In most participants, the virus was detectable in saliva or throat swabs before it was detectable in nasal swabs. “You can have very high, presumably infectious, viral loads in throat or saliva before nasal swabs,” said Alexander Viloria Winnett, a graduate student at Caltech and an author of the paper.
(Other studies, including one conducted by the Caltech team in late 2020 and early 2021, have also shown that levels of coronavirus tend to rise in nasal saliva.” So at least that feature doesn’t seem to be specific. for Omicron,” said Mr. Viloria Winnett.)
But later, when the viral load in the nose peaked, it rose on average to higher levels than in any of the oral samples, the researchers found.

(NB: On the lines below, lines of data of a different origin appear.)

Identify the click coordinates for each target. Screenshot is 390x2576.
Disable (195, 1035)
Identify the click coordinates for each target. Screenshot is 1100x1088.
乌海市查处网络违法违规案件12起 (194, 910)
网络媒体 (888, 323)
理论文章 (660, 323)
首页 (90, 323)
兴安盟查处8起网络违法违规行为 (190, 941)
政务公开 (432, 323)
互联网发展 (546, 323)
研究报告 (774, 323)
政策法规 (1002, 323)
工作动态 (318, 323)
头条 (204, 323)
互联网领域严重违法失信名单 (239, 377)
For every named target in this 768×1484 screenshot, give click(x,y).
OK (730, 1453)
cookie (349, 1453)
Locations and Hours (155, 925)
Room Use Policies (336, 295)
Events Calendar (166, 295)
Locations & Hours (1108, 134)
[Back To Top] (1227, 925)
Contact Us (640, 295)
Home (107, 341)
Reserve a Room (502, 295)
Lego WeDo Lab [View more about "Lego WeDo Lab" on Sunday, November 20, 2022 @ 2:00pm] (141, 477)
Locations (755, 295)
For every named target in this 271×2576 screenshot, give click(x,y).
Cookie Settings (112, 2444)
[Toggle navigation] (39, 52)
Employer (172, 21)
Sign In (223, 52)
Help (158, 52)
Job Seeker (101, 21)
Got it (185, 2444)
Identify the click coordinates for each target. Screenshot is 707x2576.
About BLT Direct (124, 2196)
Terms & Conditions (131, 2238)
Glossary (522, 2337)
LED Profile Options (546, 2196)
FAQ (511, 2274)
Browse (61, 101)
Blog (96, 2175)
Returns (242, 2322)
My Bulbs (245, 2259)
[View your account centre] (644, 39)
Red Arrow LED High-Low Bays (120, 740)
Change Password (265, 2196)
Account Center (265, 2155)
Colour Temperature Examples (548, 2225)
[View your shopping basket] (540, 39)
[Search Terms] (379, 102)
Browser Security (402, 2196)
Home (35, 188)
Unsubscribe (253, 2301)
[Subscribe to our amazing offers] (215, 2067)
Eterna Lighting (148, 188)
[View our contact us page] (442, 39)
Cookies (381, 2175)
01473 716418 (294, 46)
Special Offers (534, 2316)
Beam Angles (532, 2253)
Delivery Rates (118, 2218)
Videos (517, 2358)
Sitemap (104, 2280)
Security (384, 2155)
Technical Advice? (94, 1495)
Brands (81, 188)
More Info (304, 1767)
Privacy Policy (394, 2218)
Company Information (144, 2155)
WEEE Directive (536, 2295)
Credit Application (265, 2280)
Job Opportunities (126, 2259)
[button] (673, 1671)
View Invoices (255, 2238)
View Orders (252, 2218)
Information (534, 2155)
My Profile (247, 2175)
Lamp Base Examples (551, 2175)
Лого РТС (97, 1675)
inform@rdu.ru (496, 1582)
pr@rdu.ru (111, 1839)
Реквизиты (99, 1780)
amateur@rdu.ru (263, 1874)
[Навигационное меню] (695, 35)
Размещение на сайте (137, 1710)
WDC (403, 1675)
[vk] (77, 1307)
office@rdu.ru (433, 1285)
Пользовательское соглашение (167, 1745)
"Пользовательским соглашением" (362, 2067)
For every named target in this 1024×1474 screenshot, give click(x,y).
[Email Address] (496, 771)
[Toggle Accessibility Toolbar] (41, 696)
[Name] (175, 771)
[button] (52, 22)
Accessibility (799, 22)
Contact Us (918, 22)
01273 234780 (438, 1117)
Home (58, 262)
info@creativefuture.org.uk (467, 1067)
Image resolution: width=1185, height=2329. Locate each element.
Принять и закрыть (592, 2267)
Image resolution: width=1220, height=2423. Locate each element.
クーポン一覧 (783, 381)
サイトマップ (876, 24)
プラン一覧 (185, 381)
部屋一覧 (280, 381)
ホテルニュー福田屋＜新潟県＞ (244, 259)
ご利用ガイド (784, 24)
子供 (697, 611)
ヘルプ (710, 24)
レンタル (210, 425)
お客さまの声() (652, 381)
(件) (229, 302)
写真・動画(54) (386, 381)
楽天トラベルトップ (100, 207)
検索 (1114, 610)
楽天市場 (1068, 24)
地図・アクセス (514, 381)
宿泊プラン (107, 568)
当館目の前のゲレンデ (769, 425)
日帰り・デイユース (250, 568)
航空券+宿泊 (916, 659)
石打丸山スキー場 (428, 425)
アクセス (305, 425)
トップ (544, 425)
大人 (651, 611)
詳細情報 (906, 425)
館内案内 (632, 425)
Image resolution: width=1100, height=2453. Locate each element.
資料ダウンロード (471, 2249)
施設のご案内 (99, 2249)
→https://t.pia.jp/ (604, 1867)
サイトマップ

Even then, however, there was great variability. For example, one woman had skyrocketing levels of virus in her throat during her infection, while viral levels in her nose repeatedly switched back and forth between detectable and undetectable over the course of more than a week. On the other hand, another participant had consistently higher viral loads in his nose than in his throat or saliva, even from the earliest days of his infection.
Because of this variation, “no specimen type” will reliably capture more than 90 percent of infections during the first four days of infection, even with a highly sensitive PCR test, the data suggests.
Focusing on a single sample type means “really missing a lot of the picture,” said Reid Akana, a graduate student at Caltech and an author of the study.
In general, the viral load patterns in the nasal and throat swabs were more different than in any other sample comparison. Whether people use PCR or antigen testing, during the first four days of infection, testing both sites at the same time would detect significantly more infections than either one alone, the data suggests.
In the second paper, the researchers assessed the performance of the Quidel QuickVue At-Home antigen test, which uses a nasal swab, in a subset of 17 participants who entered the study early in the course of their infections. All participants took daily antigen tests, in addition to providing daily nose, throat and saliva samples.
The researchers found that even when people had a viral load high enough to be considered infectious in at least one type of sample, the antigen tests were positive only 63 percent of the time — a performance gap they attribute to the fact that the tests only measure the virus in the nose, when people elsewhere may have a high viral load.
Test manufacturers will have to ensure that tests designed for the nose still work in the throat, the scientists said; it’s possible some won’t, they warned. But they urged companies and regulators to prioritize this investigation.
“If they can validate their existing tests with a combination smear, we could get so many more infections than we do now,” said Natasha Shelby, the study administrator, who is also an author of both papers.